> _TASK 1_:
Answer these questions about the passage on question generation rewards.
(a) Which algorithm inspired the proposal of the QAP reward?
(b) Which algorithm is used to learn the generation policy?
(c) Under the SCST strategy, what is taken as the baseline?

> _READING PASSAGE_:

-- begin --

Two observations motivate us to introduce QAP reward. First, in a paragraph, usually, there are several facts relating to the answer and can be used to ask questions. Neither the teacher forcing or the QPP reward can favor this kind of novel generation (Example 2 in Figure 3). Second, we find semantically-drifted questions are usually unanswerable by the given answer. Therefore, inspired by the dual learning algorithm He et al. (2016), we propose to take the probability that a pre-trained QA model can correctly answer the generated question as a reward, i.e., $p(a^{*}|q^{s};p)$ , where $a^{*}$ is the ground-truth answer and $q^{s}$ is a sampled question. Using this reward, the model can not only gets positive rewards for novel generation but also be regularized by the answerability requirement. Note that, this reward is supposed to be carefully used because the QG model can cheat by greedily copying words in/near the answer to the generated question. In this case, even though high QAPs are achieved, the model loses the question generation ability.

Policy Gradient

To apply these two rewards, we use the REINFORCE algorithm Williams (1992) to learn a generation policy $p_{\theta}$ defined by the QG model parameters $\theta$ . We minimize the loss function $L_{RL}=-E_{q^{s}\sim p_{\theta}}[r(q^{s})]$ , where $q^{s}$ is a sampled question from the model’s output distribution. Due to the non-differentiable sampling procedure, the gradient is approximated using a single sample with some variance reduction baseline $b$ :

We follow the effective SCST strategy Rennie et al. (2017) to take the reward of greedy search result $q^{g}$ as the baseline, i.e., $b=r(q^{g})$ . However, only using this objective to train QG will result in poor readability, so we follow the mixed loss setting Paulus et al. (2017): $L_{mixed}=\gamma L_{RL}+(1-\gamma)L_{ML}$ . In practice, we find the mixing ratio $\gamma$ for QAP reward should be lower, i.e., it needs more regularization from teacher forcing, so that it can avoid the undesirable cheating issue mentioned above. Furthermore, we also apply the multi-reward optimization strategy Pasunuru and Bansal (2018) to train the model with two mixed losses alternately with an alternate rate $n:m$ , i.e., train with $L_{mixed}^{qpp}$ for $n$ mini-batches, then train with $L_{mixed}^{qap}$ for $m$ mini-batches, repeat until convergence. $n$ and $m$ are two hyper-parameters.

-- end --

> _DATA LINES_:
-- begin --

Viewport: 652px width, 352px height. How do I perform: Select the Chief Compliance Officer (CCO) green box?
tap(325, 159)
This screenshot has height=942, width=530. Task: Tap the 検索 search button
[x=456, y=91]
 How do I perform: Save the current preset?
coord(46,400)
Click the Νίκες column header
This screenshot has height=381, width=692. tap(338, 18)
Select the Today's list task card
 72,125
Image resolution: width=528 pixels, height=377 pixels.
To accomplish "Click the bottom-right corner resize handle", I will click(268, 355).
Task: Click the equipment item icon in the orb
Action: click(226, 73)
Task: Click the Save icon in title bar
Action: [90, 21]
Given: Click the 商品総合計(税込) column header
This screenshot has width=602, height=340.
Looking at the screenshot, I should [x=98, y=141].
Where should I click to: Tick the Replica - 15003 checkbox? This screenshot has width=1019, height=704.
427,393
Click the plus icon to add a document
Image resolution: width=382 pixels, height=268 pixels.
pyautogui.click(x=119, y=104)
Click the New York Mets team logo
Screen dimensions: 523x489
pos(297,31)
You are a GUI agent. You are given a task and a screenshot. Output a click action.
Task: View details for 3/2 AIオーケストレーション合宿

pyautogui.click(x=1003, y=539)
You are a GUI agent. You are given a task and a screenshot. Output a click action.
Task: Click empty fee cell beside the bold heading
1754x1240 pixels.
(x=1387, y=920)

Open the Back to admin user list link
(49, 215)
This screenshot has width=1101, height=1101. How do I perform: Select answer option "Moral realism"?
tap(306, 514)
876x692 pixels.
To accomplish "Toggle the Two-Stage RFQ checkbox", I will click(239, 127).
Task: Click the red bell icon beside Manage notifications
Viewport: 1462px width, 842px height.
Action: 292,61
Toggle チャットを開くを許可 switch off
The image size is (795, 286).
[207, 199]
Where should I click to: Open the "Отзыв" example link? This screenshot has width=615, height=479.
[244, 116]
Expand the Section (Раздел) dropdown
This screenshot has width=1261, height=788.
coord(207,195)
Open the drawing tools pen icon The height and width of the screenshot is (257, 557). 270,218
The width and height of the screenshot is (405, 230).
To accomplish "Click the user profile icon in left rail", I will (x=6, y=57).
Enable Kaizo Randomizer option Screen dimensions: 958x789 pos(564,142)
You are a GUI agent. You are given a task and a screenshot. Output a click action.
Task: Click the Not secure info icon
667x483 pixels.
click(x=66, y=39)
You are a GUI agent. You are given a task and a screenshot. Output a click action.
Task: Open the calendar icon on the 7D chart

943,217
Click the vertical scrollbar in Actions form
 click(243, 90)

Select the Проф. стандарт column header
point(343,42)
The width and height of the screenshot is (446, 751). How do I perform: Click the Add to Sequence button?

-- end --

> _TASK 2_:
Copy lines from the records word for word. Begin at the line that contains "876x692 pixels.", and stop after the line that contains "Open the drawing".

> _PROBLEM SOLUTION 1_:
(a) The dual learning algorithm of He et al. (2016).
(b) The REINFORCE algorithm of Williams (1992).
(c) The reward of the greedy search result $q^{g}$, that is, $b=r(q^{g})$.

> _PROBLEM SOLUTION 2_:
876x692 pixels.
To accomplish "Toggle the Two-Stage RFQ checkbox", I will click(239, 127).
Task: Click the red bell icon beside Manage notifications
Viewport: 1462px width, 842px height.
Action: 292,61
Toggle チャットを開くを許可 switch off
The image size is (795, 286).
[207, 199]
Where should I click to: Open the "Отзыв" example link? This screenshot has width=615, height=479.
[244, 116]
Expand the Section (Раздел) dropdown
This screenshot has width=1261, height=788.
coord(207,195)
Open the drawing tools pen icon The height and width of the screenshot is (257, 557). 270,218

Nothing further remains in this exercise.